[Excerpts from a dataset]

· · · · ·

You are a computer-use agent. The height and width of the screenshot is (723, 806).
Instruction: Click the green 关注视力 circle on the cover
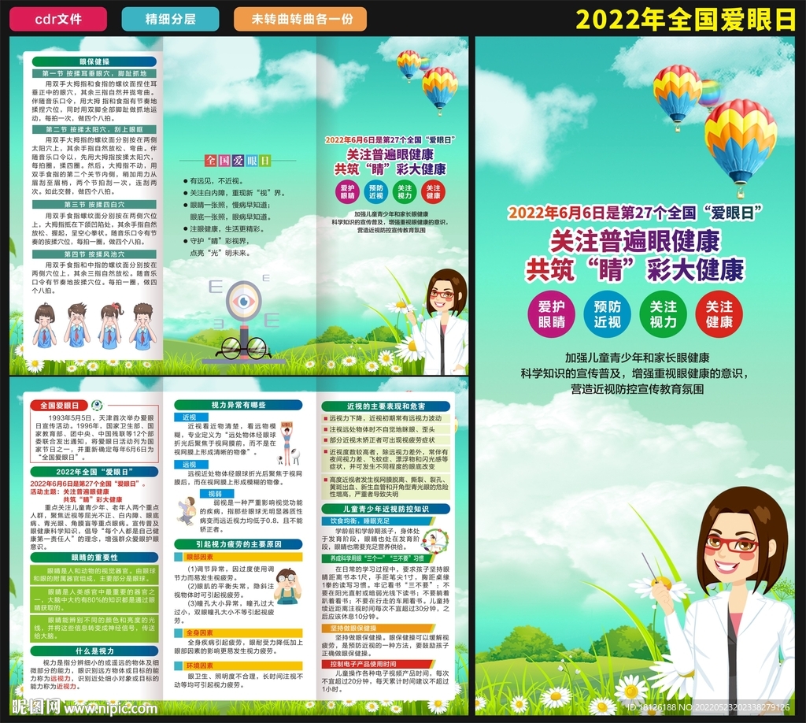click(664, 313)
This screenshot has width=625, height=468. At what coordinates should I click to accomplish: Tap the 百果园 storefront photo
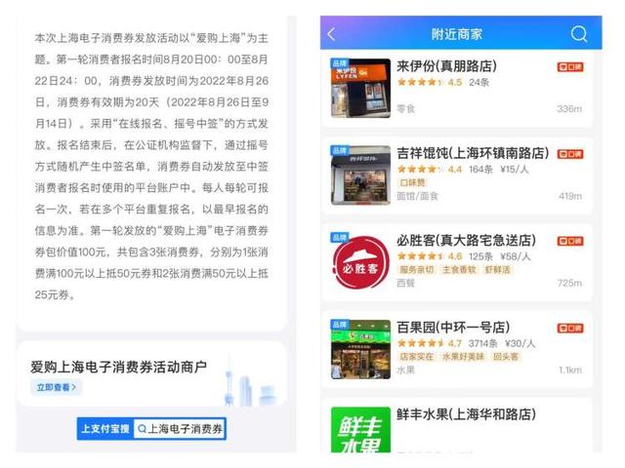click(x=360, y=349)

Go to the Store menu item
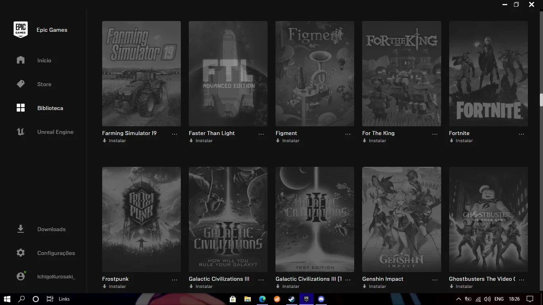pyautogui.click(x=44, y=84)
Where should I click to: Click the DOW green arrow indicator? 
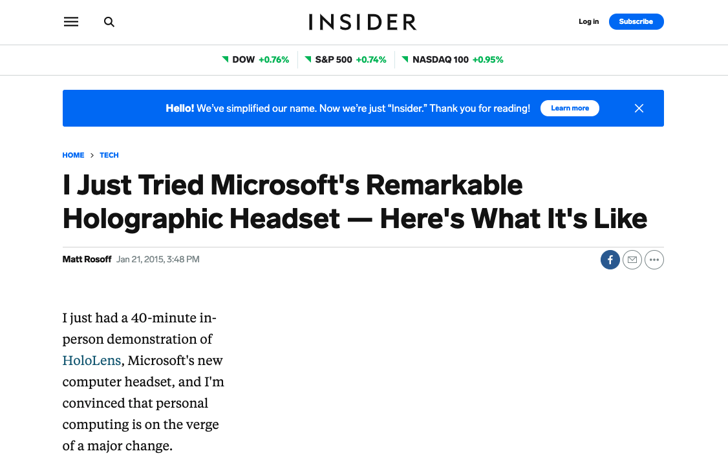coord(225,59)
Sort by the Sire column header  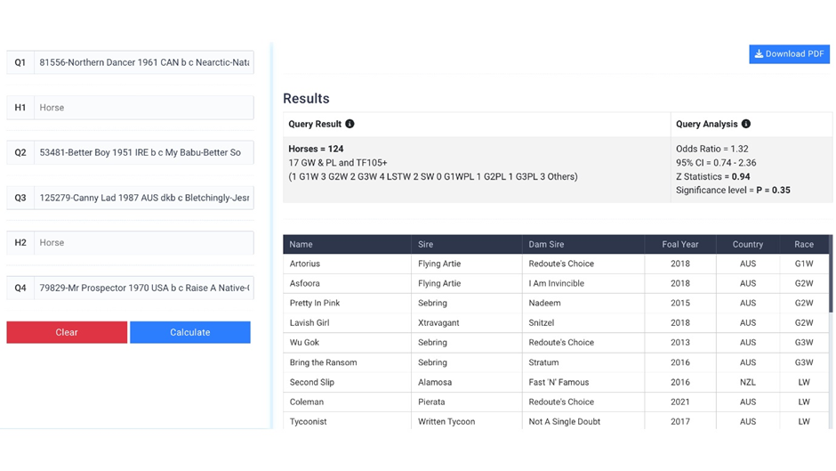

· · · · ·

Go through the entries above and write them out again exactly, images left behind.

=== Response ===
You are a computer-use agent. The height and width of the screenshot is (723, 806).
Instruction: Click the green 关注视力 circle on the cover
click(664, 313)
This screenshot has width=625, height=468. At what coordinates should I click to accomplish: Tap the 百果园 storefront photo
click(x=360, y=349)

Go to the Store menu item
pyautogui.click(x=44, y=84)
Where should I click to: Click the DOW green arrow indicator? 
coord(225,59)
Sort by the Sire column header  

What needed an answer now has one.